:: About this exercise ::
From the records below, return every line containing the word "agent".
---- Extracted records
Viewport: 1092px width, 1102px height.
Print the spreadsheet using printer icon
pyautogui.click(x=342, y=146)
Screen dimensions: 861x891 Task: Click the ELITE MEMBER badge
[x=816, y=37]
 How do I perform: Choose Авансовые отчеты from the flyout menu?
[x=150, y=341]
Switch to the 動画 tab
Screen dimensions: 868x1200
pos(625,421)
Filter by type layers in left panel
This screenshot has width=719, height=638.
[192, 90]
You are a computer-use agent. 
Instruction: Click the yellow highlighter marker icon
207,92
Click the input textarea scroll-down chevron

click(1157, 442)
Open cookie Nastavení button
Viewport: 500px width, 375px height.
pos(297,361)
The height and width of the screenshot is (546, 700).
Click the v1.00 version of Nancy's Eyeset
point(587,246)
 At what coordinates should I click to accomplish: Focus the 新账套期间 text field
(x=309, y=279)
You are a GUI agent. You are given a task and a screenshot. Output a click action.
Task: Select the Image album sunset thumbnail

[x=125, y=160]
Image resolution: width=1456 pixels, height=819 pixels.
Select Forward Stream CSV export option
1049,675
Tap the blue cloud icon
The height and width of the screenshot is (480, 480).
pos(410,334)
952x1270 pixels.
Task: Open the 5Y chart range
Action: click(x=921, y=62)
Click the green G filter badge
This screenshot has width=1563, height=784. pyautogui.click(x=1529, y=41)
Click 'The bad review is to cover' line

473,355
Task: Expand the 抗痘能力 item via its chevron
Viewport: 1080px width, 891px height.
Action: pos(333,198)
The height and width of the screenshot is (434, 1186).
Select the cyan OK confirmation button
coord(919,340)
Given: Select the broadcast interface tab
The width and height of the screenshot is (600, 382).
--------
:: Output for this exercise ::
You are a computer-use agent. 
You are a GUI agent. You are given a task and a screenshot. Output a click action.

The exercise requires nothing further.